Klaagster heeft op 2 februari 2024 een beroepschrift ingediend tegen de beslissing van de kamer van 24 januari 2024. De gerechtsdeurwaarder heeft geen verweerschrift ingediend. Het hof heeft de stukken van de eerste aanleg ontvangen en heeft, met instemming van beide partijen, de zaak zonder mondelinge behandeling afgedaan, uitsluitend op het punt van de ontvankelijkheid.
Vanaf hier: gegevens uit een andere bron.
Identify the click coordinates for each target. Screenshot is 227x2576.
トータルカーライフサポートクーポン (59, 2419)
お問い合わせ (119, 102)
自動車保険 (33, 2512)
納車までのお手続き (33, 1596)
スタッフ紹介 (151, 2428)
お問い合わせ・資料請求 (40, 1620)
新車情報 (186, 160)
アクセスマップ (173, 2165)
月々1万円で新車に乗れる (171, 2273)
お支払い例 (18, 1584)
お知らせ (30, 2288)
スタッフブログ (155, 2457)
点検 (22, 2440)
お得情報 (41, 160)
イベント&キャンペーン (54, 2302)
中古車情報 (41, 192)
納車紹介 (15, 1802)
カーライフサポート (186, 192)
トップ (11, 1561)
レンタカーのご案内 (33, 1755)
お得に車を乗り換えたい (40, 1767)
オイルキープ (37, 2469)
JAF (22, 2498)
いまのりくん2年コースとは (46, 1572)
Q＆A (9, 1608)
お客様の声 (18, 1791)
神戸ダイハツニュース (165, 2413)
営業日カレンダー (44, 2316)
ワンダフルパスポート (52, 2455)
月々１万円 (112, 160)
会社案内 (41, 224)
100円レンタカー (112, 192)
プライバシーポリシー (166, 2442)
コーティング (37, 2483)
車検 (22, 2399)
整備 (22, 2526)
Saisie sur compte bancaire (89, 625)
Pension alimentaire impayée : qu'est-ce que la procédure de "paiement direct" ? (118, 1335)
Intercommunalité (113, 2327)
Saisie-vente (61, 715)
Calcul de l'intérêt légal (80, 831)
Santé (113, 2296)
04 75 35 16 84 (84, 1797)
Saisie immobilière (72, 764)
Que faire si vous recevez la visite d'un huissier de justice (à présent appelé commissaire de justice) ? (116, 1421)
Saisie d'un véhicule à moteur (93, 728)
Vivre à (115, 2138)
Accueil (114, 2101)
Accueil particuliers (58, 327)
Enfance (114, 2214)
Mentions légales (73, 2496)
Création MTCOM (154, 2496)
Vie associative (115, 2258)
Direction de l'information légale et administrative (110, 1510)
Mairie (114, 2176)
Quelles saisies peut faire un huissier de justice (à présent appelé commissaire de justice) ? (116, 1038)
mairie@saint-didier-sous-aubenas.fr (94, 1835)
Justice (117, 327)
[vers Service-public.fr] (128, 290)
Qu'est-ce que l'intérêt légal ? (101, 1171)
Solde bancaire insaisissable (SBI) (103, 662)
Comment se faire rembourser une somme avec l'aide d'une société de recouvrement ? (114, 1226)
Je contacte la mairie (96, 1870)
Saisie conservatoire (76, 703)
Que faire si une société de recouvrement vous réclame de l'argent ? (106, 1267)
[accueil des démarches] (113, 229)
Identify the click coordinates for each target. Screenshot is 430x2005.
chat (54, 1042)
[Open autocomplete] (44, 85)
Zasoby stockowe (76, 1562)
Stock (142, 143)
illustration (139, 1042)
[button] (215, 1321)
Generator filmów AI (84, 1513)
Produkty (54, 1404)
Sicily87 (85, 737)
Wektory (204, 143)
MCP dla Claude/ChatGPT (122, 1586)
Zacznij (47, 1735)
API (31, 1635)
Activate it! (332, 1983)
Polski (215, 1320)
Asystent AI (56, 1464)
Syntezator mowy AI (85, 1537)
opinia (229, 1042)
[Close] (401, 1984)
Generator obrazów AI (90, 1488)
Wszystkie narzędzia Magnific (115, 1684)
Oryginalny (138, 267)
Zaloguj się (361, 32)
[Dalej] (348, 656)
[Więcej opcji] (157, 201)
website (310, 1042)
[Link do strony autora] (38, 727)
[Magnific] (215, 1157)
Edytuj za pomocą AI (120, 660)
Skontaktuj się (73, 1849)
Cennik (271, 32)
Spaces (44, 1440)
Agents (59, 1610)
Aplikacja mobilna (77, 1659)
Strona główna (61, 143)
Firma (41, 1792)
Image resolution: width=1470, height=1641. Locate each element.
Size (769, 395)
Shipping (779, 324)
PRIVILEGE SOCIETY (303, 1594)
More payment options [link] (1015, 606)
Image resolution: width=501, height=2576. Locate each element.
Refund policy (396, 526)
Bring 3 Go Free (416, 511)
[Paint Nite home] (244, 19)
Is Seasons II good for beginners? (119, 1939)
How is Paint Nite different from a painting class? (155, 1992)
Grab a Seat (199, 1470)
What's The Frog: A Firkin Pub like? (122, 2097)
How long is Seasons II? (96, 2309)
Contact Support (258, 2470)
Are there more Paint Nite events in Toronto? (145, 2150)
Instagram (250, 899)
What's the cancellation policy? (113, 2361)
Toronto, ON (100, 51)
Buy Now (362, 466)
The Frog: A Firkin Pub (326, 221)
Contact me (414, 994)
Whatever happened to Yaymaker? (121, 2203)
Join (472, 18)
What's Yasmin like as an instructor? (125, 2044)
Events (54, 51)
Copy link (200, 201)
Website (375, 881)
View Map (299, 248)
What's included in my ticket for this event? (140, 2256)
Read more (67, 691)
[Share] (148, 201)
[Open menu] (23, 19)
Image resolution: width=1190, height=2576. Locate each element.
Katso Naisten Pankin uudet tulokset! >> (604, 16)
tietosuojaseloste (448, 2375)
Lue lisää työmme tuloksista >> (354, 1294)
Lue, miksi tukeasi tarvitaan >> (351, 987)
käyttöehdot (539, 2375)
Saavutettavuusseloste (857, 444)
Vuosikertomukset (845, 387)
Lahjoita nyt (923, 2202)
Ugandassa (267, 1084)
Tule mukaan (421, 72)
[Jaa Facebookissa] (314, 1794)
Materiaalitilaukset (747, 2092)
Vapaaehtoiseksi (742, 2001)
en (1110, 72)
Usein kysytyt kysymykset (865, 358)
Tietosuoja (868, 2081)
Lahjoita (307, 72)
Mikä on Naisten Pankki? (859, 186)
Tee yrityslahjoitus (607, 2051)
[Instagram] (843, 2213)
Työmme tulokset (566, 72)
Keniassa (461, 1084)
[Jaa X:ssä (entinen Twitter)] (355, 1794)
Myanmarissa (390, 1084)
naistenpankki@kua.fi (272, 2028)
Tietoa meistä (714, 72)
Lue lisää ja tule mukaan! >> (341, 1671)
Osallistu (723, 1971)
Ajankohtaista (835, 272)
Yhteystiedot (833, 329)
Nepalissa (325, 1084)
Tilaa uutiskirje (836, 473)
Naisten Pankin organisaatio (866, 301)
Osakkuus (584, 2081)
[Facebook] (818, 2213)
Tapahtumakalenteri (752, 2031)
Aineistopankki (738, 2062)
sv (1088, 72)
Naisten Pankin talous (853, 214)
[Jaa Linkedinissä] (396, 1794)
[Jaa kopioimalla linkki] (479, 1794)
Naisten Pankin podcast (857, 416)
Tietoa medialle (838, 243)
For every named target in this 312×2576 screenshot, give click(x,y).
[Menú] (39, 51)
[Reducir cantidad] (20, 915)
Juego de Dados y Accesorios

Het hof oordeelt dat het verzet van klaagster niet-ontvankelijk is verklaard omdat het verzetschrift te laat is ingediend. Klaagster heeft aangevoerd dat er bijzondere omstandigheden waren die de late indiening zouden rechtvaardigen, maar het hof concludeert dat er geen gronden zijn voor een doorbreking van het appelverbod. De kamer heeft de beslissing voldoende gemotiveerd en er zijn geen fundamentele rechtsbeginselen geschonden. Het hof verklaart het hoger beroep van klaagster niet-ontvankelijk.